Sonríe el otro, melancólico.

– Hiciste lo que tenías que hacer. Y gracias a Dios sigues vivo.

– ¿Recuerdas lo que me dijiste ayer por la mañana, casi a esta misma hora?… Acuérdate siempre de que hemos nacido españoles.

– Ojalá todos lo hubiéramos hecho… Ojalá todos nos hubiéramos acordado de lo que somos.

Cuando los dos se dirigen a la puerta, el teniente se detiene, pensativo, tomando a su hermano por el brazo.

– Espera un momento.

– Tenemos prisa, Rafael.

– Espera, te digo. Hay algo que no te he contado todavía. Ayer en el parque, hubo momentos extraños.
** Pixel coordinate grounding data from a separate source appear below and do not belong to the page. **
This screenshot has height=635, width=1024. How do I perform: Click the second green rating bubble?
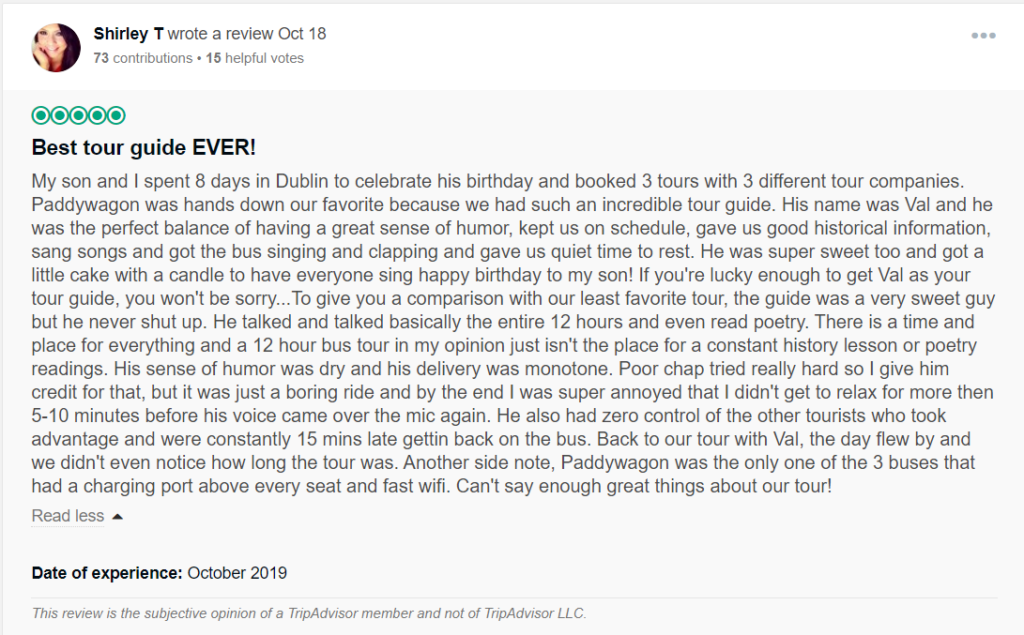click(x=59, y=116)
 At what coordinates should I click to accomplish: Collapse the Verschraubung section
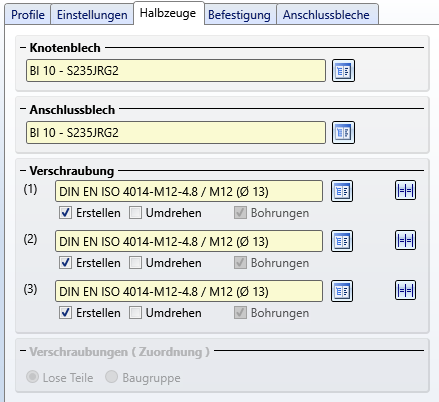point(23,171)
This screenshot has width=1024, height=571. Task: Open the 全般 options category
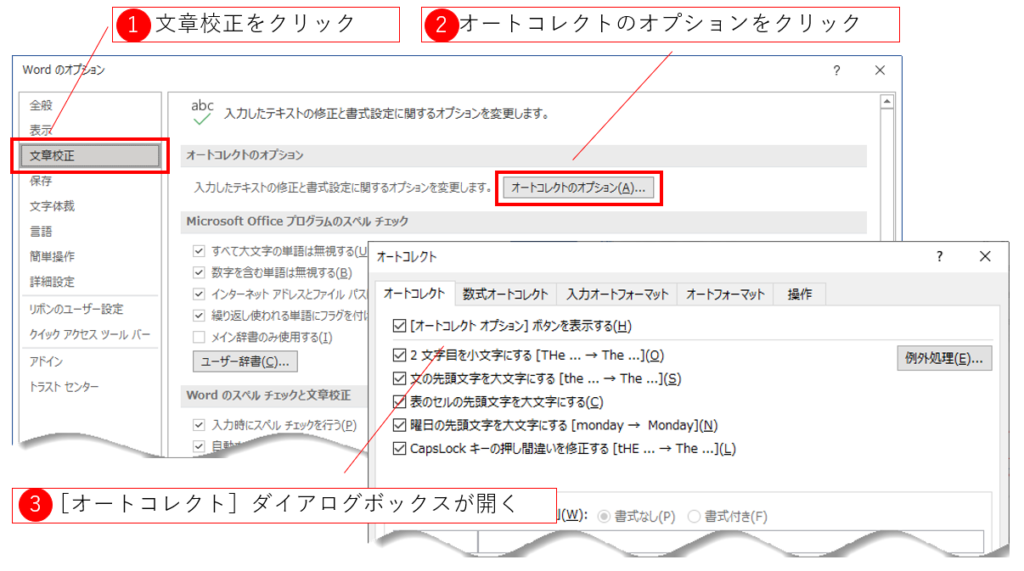coord(41,105)

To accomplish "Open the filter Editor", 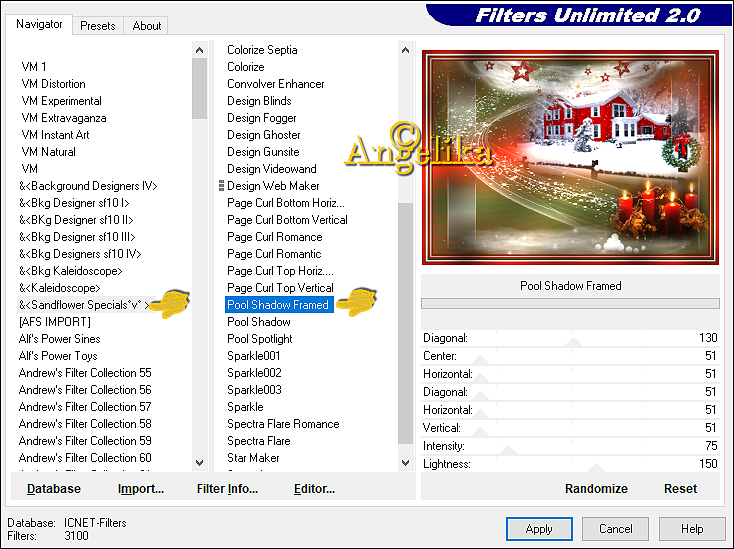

Me sentía raro, ¿sabes?… Ajeno a todo cuanto no fuese aquella gente y aquellos cañones con los que nos esforzábamos tanto… Era singular verlos a todos, las mujeres, los vecinos, los muchachos, pelear como lo hicieron, sin municiones competentes, sin foso y sin defensas, a pecho descubierto, y a los franceses tres veces rechazados y hasta en una ocasión prisioneros… Que eran diez veces más que nosotros, y no pensaron en fugarse cuando les tiramos el cañonazo, porque estaban más atónitos que vencidos… No sé si comprendes lo que quiero decir.

– Lo comprendo -sonríe el hermano-. Te sentías orgulloso, como yo lo estoy ahora de ti.

– Quizá sea la palabra. Orgullo… Me sentía así entre aquellos paisanos. Como una piedra de un muro, ¿entiendes?… Porque no nos rendimos, fíjate bien. No hubo capitulación porque Daoiz no quiso. No hubo más que una ola inmensa de franceses anegándonos hasta que no tuvimos con qué pelear. Dejamos de luchar sólo cuando nos inundaron, ¿ves lo que quiero decir?… Como se deshace y desmorona un muro después de haber aguantado muchas avenidas y torrentes y temporales, hasta que ya no puede más, y cede.

Calla el joven y permanece absorto, perdida la mirada en los recuerdos recientes. Inmóvil. Luego ladea un poco la cabeza, vuelta hacia la ventana.

– Piedras y muros -añade-. Por un momento parecíamos una nación… Una nación orgullosa e indomable.

El hermano, conmovido, apoya con afecto una mano en su hombro.

– Fue un espejismo, ya lo ves. No duró mucho.

Rafael de Arango sigue quieto, mirando la ventana por la que, como un gris presentimiento, entra la luz del 3 de mayo de 1808.

– Nunca se sabe -murmura-. En realidad, nunca se sabe.